Aim of the exercise
Reproduce exactly the lines below, starting at the line that contains "This screenshot has" and ending with the last line of the records, both included; leave out any pictures.

Pixel coordinate grounding data:
══════════
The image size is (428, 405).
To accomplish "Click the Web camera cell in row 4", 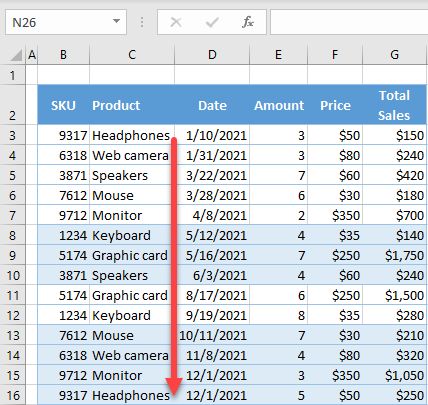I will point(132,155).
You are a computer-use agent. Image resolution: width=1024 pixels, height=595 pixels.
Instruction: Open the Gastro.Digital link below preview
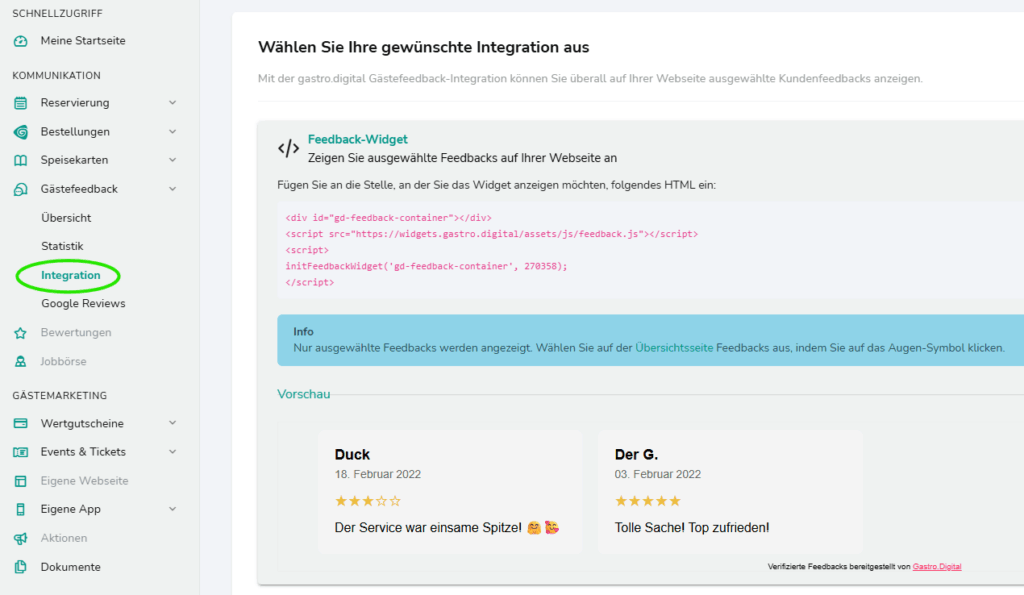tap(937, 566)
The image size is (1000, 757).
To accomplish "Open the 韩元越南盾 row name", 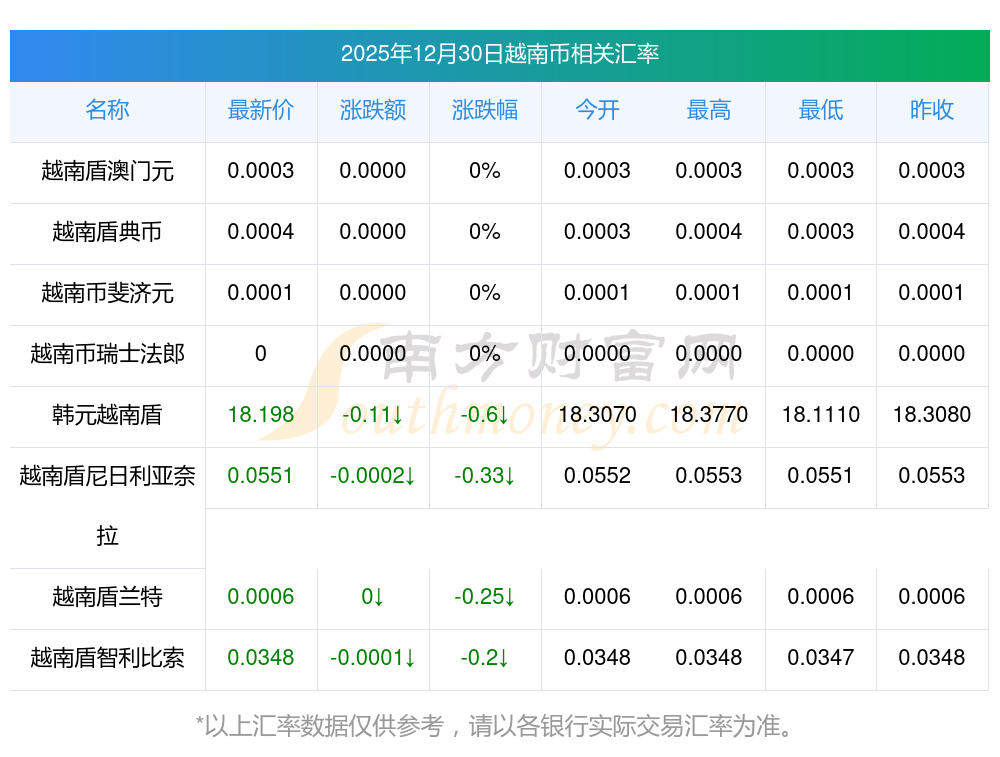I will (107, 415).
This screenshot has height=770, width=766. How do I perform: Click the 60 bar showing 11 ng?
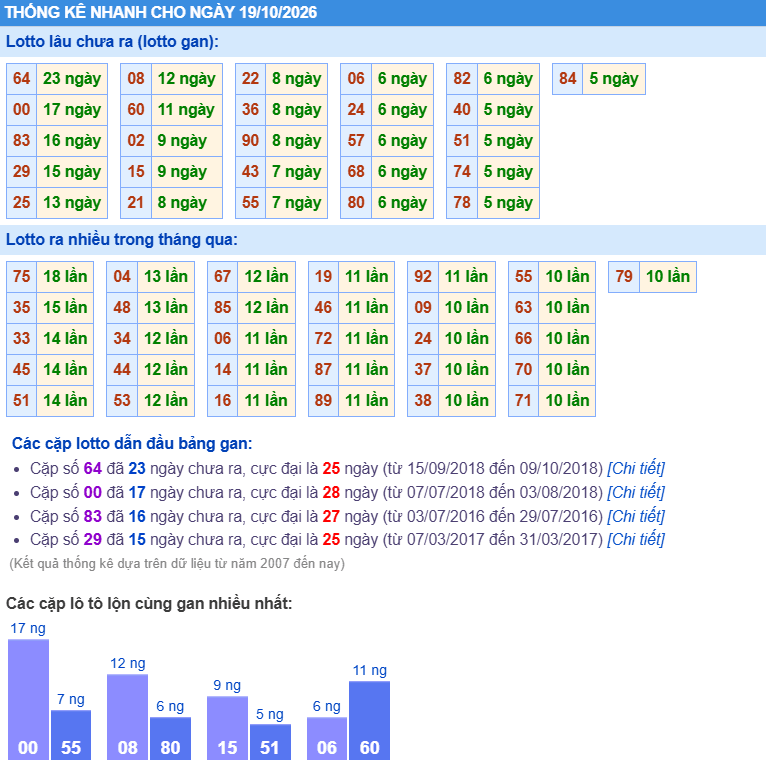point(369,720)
══════════
Output of the task
This screenshot has height=770, width=766. How do I perform: Click the 60 bar showing 11 ng?
point(369,720)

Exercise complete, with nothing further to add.